Goal of the exercise: Each line that includes the word "computer" should be copied from the records.
□ □ □ □
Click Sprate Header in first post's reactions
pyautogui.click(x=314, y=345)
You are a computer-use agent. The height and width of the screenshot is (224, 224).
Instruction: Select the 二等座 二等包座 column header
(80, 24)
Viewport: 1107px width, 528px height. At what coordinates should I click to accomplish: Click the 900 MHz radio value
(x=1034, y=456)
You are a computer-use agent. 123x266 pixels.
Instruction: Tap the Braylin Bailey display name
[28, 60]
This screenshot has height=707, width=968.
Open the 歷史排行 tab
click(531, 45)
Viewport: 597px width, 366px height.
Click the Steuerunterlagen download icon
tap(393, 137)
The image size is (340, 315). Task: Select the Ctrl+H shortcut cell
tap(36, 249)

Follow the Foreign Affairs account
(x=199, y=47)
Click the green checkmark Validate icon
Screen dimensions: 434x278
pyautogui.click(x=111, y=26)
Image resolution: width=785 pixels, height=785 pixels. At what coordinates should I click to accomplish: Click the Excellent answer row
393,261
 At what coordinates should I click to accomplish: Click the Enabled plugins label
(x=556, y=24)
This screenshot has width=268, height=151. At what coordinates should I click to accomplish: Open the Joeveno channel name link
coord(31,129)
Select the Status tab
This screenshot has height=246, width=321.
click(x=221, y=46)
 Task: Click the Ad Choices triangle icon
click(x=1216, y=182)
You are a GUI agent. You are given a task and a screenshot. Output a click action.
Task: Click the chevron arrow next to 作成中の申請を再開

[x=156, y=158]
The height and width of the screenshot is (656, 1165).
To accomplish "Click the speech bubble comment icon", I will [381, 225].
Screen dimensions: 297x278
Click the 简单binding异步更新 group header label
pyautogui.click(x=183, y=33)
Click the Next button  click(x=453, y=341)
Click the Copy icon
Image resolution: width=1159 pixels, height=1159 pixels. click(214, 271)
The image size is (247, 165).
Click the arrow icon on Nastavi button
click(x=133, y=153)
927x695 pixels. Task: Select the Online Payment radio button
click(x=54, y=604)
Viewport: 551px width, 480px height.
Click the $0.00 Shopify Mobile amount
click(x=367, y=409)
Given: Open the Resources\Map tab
□ □ □ □
Task output:
You are a computer-use agent. The height and width of the screenshot is (224, 224).
You are a computer-use agent. 123x266 pixels.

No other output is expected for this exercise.